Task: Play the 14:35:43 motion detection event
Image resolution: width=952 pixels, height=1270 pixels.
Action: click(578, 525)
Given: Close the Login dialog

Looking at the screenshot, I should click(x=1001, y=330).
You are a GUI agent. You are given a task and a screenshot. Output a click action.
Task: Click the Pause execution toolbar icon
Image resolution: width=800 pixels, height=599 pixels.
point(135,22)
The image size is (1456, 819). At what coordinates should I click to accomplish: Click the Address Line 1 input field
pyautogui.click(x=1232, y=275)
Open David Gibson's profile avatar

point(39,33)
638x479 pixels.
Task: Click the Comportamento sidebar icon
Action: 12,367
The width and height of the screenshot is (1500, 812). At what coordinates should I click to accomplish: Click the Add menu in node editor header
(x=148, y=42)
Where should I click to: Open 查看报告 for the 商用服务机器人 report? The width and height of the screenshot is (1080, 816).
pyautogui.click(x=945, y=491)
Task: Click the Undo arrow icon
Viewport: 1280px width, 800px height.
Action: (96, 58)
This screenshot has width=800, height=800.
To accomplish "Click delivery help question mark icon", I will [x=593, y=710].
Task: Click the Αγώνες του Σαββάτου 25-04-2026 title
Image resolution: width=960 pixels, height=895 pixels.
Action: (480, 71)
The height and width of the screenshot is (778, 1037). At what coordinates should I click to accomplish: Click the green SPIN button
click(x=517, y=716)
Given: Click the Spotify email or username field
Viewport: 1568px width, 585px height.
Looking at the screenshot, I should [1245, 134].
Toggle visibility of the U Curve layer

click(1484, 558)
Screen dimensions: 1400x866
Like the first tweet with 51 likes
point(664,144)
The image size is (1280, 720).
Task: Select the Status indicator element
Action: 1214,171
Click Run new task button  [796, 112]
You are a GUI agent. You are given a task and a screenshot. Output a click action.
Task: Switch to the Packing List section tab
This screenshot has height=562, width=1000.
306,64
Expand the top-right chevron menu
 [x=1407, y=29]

------------------------

In the listing above, start at the line with "Viewport: 1280px width, 800px height.", go on through the line with "Given: Click the", and copy each of those lines exactly; leave out all the rest.

Viewport: 1280px width, 800px height.
Action: (96, 58)
This screenshot has width=800, height=800.
To accomplish "Click delivery help question mark icon", I will [x=593, y=710].
Task: Click the Αγώνες του Σαββάτου 25-04-2026 title
Image resolution: width=960 pixels, height=895 pixels.
Action: (480, 71)
The height and width of the screenshot is (778, 1037). At what coordinates should I click to accomplish: Click the green SPIN button
click(x=517, y=716)
Given: Click the Spotify email or username field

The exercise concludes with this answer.